_Required work_:
1: According to the Python regex notes, what does passing re.DOTALL as the second argument to re.compile() do?
2: Switch "wildcard" to "placeholder" in the Python regex notes, then write out the passage that begins at the words "RVC.findall('A quick Brown')" and stops after "character except newlines.".
3: Resume the Python regex notes after their final line.

_Provided text_:
Syntax = RegexObj = re.compile(r'[text]') similar to #r'(a\e\i\o\u)'

In [182]:
#Creating Vowel regex character

RVC = re.compile(r'[aeiouAEIOU]')
RVC.findall('A quick Brown Fox runs over a lAzy dOg')

['A', 'u', 'i', 'o', 'o', 'u', 'o', 'e', 'a', 'A', 'O']

**Ignore Case Sensitiveness = re.Ignore**

In [290]:
#Case Insensitive Matching 

RVC = re.compile(r'[aeiou]', re.I)  #re.I will make sure to pass sensitiveness
RVC.findall('A quick Brown Fox runs over a lAzy dOg')

['A', 'u', 'i', 'o', 'o', 'u', 'o', 'e', 'a', 'A', 'O']

In [291]:
#Creating Double Vowel regex character

DRVC = re.compile(r'[aeiouAEIOU]{2}')
DRVC.findall('A quick Brown Fox runs over a lAAzy dOOg')

['ui', 'AA', 'OO']

In [292]:
#Creating Not in Vowel regex character with ^ Caret symbol

RVC = re.compile(r'[^aeiouAEIOU]')
RVC.findall('A quick Brown')  #none of the vowels

[' ', 'q', 'c', 'k', ' ', 'B', 'r', 'w', 'n']

### Lesson 27: Regex Character Classes and findall() Method

* ^ means the string must start with pattern, $ means the string must end with the pattern. Both means the entire string must match the entire pattern.
* The . dot is a wildcard; it matches any character except newlines.
* Pass re.DOTALL as the second argument to re.compile() to make the . dot match newlines as well.

_Source data_:
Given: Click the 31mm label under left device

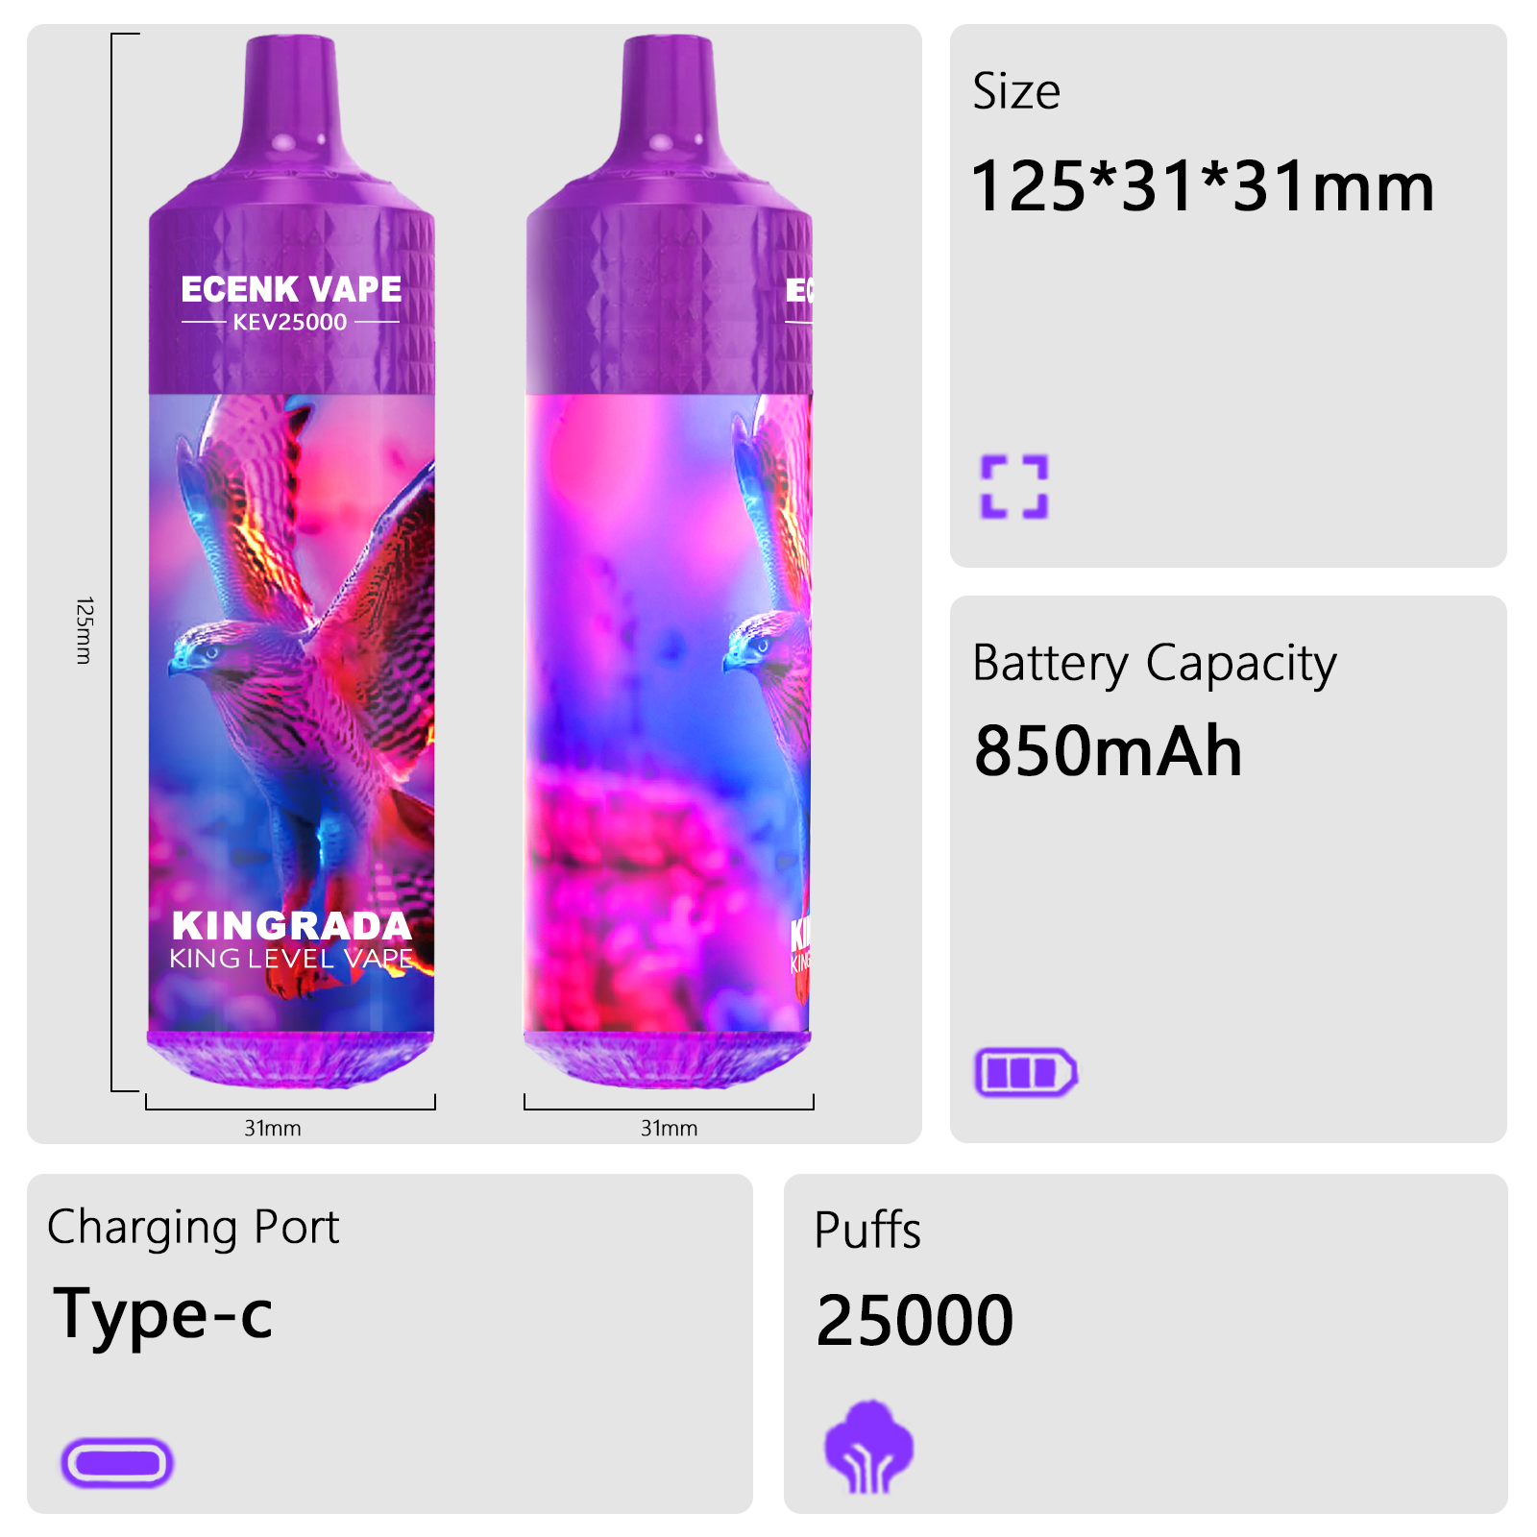Looking at the screenshot, I should pyautogui.click(x=273, y=1128).
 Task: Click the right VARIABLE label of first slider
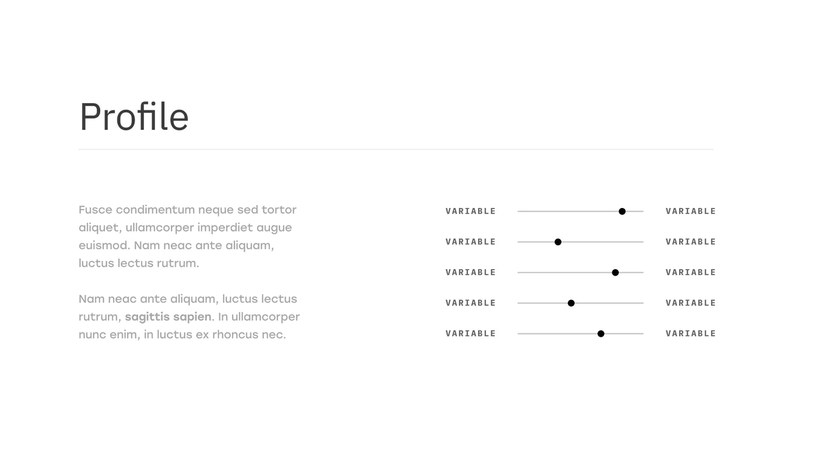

_Results of the exercise_:
1: It makes the . dot match newlines as well.

2:
RVC.findall('A quick Brown')  #none of the vowels

[' ', 'q', 'c', 'k', ' ', 'B', 'r', 'w', 'n']

### Lesson 27: Regex Character Classes and findall() Method

* ^ means the string must start with pattern, $ means the string must end with the pattern. Both means the entire string must match the entire pattern.
* The . dot is a placeholder; it matches any character except newlines.

3:
* Pass re.I as the second argument to re.compile() to make the matching case-insensitive.

**^ this pattern begins**

In [309]:
RgexS = re.compile(r'^Hello')
Sent = ('Hello smile Hello darkness friend') #only ist Hello is True

RgexS.search(Sent)

<re.Match object; span=(0, 5), match='Hello'>

**$ this pattern ends**

In [310]:
RgexE = re.compile(r'world$')
Sent = ('Hello world') #only last world is True

RgexE.search(Sent)

<re.Match object; span=(6, 11), match='world'>

**using ^ and $ Together**

In [311]:
RgexSE = re.compile(r'^Hello world$')
Sent = ('Hello world') #only last world is True

RgexSE.search(Sent)

<re.Match object; span=(0, 11), match='Hello world'>

**dot . = Any SINGLE character than new line**

In [312]:
RgexD = re.compile(r'.at')
Sent = ('cat sat on a flat mat')

RgexD.findall(Sent) #flat is not there because only one character allowed

['cat', 'sat', 'lat', 'mat']

In [313]:
# Any two characters with dot

RgexDD = re.compile(r'.{1,2}at') #can be more than 1 character
Sent = ('cat sat on a flat mat')

RgexDD.findall(Sent) 

['cat', ' sat', 'flat', ' mat']

**dot * = Whatever Value**

In [314]:
x = 'First Name: Tajamul, Last Name: Khan'
dotstarregex = re.compile(r'First Name: (.*) Last Name: (.*)')
dotstarregex.findall(x)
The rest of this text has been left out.